The sisters then drove Karson back to their home in Portadown to wait for dad, Willie, who had spent the morning getting chemotherapy.

After the emotional reunion, which Willie knew nothing about in advance, he told the Belfast Telegraph he "cried his eyes out" when he saw his eldest daughter.

"It was unbelievable," he said, "I had been getting chemotherapy and went to pick up my other kids from Susan's house after. The whole family was there and I couldn't work out why. Then I saw Karson and I just started crying.

"It has been a really emotional day for me and I'm quite overwhelmed by it all.
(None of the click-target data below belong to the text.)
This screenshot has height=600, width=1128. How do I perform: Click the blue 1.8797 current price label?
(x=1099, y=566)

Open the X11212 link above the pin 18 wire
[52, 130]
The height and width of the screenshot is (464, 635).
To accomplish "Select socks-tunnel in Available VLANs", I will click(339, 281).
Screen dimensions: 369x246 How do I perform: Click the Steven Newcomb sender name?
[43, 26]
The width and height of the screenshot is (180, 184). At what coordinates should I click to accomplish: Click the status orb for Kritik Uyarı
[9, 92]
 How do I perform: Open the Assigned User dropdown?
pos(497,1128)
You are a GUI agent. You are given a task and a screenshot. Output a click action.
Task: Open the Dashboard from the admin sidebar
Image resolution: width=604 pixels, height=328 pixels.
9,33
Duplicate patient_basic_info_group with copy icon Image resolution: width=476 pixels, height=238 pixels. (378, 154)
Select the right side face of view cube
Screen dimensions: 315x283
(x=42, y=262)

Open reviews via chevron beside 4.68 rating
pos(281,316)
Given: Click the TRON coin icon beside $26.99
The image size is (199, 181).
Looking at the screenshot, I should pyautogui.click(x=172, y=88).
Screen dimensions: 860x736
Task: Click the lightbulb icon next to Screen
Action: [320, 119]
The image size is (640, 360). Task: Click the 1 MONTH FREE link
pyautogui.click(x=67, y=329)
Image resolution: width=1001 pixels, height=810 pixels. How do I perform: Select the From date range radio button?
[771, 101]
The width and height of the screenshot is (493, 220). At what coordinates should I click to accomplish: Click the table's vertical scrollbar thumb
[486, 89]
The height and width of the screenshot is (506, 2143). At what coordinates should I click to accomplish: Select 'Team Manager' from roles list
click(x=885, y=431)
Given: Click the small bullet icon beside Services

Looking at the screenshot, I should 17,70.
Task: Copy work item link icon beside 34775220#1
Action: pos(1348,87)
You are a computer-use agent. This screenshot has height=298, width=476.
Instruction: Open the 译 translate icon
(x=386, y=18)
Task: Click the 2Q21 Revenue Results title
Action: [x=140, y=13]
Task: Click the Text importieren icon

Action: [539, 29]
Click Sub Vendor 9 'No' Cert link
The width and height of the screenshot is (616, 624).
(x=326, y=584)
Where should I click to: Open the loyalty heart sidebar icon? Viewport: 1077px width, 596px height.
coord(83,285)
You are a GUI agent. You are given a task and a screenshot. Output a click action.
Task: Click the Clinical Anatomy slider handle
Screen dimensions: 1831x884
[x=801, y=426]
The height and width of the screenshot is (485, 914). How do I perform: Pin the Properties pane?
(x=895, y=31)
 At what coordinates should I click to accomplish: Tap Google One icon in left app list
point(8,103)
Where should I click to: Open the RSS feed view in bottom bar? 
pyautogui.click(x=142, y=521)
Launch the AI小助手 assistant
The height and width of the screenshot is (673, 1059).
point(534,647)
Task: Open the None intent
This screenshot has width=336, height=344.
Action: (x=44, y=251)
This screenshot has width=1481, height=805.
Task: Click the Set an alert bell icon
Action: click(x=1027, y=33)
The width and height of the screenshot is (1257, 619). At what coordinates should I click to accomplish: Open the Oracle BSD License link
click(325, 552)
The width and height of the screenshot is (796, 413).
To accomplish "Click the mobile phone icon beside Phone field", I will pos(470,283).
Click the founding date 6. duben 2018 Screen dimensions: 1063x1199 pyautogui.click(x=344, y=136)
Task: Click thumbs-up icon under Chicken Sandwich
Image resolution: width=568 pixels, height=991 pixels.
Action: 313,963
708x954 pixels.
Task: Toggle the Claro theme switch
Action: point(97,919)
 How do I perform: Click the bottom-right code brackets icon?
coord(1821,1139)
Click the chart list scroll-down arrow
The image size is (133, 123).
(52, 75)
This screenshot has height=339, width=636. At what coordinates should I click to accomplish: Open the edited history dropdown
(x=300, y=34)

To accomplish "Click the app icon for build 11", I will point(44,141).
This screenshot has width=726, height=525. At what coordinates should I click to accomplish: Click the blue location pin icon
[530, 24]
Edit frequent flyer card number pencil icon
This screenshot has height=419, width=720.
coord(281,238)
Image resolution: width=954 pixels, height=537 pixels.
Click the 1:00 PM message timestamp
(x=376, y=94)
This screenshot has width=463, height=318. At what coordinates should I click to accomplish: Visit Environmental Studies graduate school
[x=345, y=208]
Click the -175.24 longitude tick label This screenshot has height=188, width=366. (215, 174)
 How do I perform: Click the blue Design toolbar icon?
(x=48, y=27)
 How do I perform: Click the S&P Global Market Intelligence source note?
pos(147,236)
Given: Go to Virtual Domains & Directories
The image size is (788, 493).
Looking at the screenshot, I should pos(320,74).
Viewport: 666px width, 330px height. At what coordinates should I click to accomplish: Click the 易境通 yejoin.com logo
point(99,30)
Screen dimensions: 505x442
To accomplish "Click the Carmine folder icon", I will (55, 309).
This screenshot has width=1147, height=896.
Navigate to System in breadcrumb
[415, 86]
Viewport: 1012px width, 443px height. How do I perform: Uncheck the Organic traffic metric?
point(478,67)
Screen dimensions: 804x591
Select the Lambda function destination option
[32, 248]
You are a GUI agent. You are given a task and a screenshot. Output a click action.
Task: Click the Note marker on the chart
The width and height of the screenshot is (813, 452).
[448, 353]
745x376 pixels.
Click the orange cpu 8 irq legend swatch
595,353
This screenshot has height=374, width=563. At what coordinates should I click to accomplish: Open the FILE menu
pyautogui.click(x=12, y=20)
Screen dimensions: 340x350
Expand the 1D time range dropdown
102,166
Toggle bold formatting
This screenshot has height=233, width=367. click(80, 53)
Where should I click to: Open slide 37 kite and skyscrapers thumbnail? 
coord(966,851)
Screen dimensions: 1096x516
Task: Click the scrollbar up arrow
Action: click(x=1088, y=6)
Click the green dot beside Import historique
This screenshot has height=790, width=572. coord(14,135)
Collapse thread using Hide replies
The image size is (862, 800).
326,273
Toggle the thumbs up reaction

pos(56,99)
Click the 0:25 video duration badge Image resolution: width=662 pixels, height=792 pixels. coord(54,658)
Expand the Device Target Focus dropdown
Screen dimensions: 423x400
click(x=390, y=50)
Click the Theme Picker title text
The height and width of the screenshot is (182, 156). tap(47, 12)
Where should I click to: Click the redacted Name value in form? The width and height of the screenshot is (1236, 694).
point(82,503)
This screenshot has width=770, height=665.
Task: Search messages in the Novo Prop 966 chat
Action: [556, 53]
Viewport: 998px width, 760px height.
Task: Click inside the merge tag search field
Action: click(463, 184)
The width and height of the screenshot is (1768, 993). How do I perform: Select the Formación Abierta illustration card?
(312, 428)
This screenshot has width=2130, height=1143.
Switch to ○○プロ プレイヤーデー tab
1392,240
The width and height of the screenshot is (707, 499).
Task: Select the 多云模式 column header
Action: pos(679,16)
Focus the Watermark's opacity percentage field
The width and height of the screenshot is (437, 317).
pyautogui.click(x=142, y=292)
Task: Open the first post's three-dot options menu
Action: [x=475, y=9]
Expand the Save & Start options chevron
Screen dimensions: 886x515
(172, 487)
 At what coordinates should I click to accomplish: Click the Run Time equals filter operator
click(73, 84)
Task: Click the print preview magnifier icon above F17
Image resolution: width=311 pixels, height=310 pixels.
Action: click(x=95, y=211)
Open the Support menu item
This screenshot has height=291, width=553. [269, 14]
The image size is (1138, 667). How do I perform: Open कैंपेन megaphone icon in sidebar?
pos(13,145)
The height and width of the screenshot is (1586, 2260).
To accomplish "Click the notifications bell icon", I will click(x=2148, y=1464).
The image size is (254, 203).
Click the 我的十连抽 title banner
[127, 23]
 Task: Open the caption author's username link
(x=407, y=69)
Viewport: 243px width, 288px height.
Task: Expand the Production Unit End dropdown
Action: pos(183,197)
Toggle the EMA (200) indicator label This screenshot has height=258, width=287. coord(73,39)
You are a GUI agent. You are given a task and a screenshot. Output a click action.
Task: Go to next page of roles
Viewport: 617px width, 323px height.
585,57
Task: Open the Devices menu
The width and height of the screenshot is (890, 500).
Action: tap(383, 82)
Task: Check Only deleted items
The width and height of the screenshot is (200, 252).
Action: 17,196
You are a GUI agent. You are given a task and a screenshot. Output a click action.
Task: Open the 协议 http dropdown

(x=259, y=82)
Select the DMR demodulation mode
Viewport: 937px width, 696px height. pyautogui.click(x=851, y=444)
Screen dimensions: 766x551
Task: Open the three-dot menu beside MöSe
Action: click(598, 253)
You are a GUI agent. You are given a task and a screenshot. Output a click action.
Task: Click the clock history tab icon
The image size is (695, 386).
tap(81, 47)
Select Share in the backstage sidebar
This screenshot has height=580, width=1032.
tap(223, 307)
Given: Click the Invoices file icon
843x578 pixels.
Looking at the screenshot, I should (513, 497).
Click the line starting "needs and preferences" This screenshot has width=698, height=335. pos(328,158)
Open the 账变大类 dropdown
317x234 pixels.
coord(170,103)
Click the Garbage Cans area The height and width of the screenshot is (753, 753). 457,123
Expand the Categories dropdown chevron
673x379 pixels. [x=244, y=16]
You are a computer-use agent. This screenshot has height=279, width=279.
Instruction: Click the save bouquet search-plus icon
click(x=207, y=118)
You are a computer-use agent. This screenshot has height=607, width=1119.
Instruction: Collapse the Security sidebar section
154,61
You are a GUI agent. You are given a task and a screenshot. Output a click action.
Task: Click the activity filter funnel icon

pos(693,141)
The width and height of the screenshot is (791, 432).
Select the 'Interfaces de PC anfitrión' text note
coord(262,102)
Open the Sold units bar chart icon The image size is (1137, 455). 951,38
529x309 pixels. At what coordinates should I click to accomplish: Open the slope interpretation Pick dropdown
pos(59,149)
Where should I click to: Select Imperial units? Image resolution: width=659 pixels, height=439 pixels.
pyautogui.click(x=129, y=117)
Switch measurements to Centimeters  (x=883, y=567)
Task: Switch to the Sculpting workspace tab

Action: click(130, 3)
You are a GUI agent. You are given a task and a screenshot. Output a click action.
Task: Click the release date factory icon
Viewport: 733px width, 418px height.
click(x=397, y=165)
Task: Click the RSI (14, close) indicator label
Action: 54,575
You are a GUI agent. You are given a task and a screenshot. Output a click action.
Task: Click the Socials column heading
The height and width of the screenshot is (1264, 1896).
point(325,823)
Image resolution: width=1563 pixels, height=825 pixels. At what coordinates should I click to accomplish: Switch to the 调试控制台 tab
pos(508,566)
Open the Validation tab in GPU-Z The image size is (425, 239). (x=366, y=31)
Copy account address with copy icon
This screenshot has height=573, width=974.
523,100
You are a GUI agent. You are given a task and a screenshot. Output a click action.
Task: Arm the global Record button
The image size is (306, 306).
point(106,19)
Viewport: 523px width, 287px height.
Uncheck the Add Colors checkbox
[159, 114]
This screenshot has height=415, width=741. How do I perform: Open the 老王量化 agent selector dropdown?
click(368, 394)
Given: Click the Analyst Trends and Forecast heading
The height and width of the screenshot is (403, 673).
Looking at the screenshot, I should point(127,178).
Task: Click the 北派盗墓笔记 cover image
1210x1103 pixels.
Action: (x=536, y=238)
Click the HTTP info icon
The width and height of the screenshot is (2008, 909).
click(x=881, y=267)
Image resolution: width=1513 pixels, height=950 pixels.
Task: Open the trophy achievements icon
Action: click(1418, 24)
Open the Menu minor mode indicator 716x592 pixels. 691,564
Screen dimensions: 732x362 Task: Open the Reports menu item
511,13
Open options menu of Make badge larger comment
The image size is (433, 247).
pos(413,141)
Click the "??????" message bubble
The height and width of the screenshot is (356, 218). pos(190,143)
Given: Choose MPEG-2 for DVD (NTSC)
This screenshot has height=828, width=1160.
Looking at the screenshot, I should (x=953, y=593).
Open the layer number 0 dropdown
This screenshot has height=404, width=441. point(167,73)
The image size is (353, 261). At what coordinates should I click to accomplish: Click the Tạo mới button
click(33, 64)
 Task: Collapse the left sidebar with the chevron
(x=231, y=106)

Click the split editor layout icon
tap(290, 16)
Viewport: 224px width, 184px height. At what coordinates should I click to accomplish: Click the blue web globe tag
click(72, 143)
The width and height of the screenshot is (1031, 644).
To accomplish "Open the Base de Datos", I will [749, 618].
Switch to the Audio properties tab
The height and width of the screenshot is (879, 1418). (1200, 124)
My sisters surprised me with the best Christmas present I could ask for."

Karson had not seen her dad for eight years before they were reunited at the time of his diagnosis, and even then they only got to spend a handful of hours together.

"I've got her until December 30 now and I couldn't be happier," he said.

Belfast City Airport welcomed more than 10,000 passengers yesterday and will do the same again today, while Belfast international is also operating at capacity with about 120 flights every day.

Katy Best, commercial and marketing director at Belfast City Airport, said: "There's a great atmosphere around Christmas time in the airport and it has been even better this year because it hasn't been spoiled by bad weather and disruption.

"The good weather has been a Godsend for us and our staff and it will be great to see them all have a day off on Friday to spend with their own families after helping so many others to reunite with theirs."

Belfast International Airport managing director Graham Keddie added: "There's no better time to work here. There's a great sense of Christmas cheer as people arrive home to be reunited with their loved ones for Christmas."